Surgery to remove the vocal cyst is scheduled for January 24, 2018, or sooner if someone cancels and they can squeeze me in before then.
Last Thursday I saw an otolaryngologist in Oakland. As he and a young resident entered the room, I was both nervous and excited to finally get some answers. The appointment started out like they usually do... I felt the clock ticking, like I had to convince them of the problem in a couple of minutes or they'd just shuffle me over to speech therapy and call it a day. I brought all of my previous laryngoscopy DVD's and they asked to see my most recent. As they watched the video, they located the cyst and also noticed some asymmetry in the left cord in a still photo.
Without much hesitation, the doctor said he could remove the cyst if I wanted him to, but cannot guarantee 100% that surgery will fix the problem. I was hoping for more clarity than that. However, as I described how the cyst is affecting me and elaborated on my theory, the doctor said, "It's best to trust how you're feeling, especially when it comes to how it practically affects you, and the way you describe it makes sense...". He said it's possible that in certain shapes or during certain kinds of tension, the left cord might brush up against the cyst, causing the paralysis.

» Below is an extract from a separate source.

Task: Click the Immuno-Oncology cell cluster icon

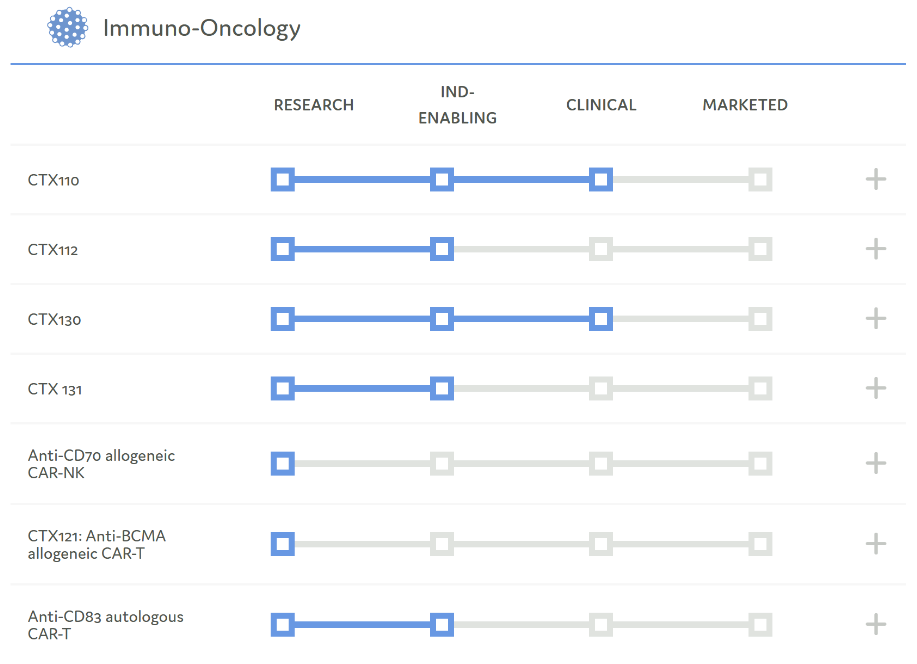Action: [68, 28]
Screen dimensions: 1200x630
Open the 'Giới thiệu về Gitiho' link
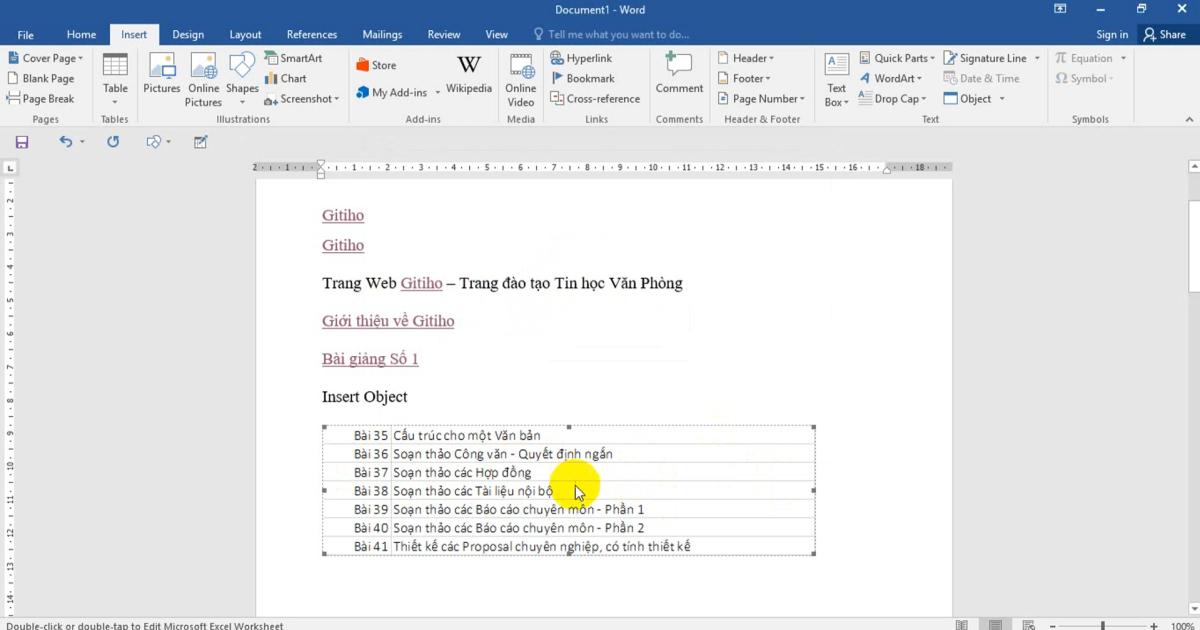tap(388, 321)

I can't tell you how good it felt to hear him say that. For almost two years the doctors have had no answers other than "you're stressed" or "you have some reflux". I finally found a doctor who listened and was willing to take a closer look. Much to my gag reflex's chagrin, I had them scope me one more time just to make sure things hadn't changed since August. Still there, and more ready to come out than ever.
There is a 10% chance the cyst comes back after they remove it. There is a 1-2% chance things go terribly wrong like they did for Julie Andrews. Recovery will most likely demand 3-4 days of vocal rest and then anywhere from 2-10 weeks for full recovery. The doctor said we won't know exactly how long it will take to recover until we see how surgery goes. Even though I should be able to produce sound within a few days after surgery, singing and talking well could take time. I imagine I might need some more speech therapy, but I'm not sure.
I got what I wanted. Yet, as I processed things over the weekend, I had to reckon with the fact that surgery must be my decision. When something's messed up inside, it's easier to wish for the circumstance where a doctor says, "we have to operate on this in order for things to get better; don't worry, son, I'll fix you up". Take the decision out of my hands, you know? In my case, however, it's totally up to me.
I could probably survive living in this discomfort and even continue singing to some degree, but I think it's worth getting the cyst removed. Still, it's tough not knowing exactly what the outcome will be, and it's easy to be bummed out about the two and a half month wait. If this is what it takes to get better though, a few months of waiting won't really compare to the lifetime of singing I'll hopefully have after the surgery. So now I wait, and figure out how much I can accomplish (or not accomplish) before then.
Thank you so much to those of you who have sat with me, listened to me, prayed for healing, and encouraged me. I didn't realize how alone I felt until last week when I posted that blog. I was in a pretty hopeless space, and your love lifted me. Something shifted inside of me as you reminded me who I am and what's important. Thank you, thank you, thank you. I have hope again. Please continue to pray, and I'll talk to ya soon.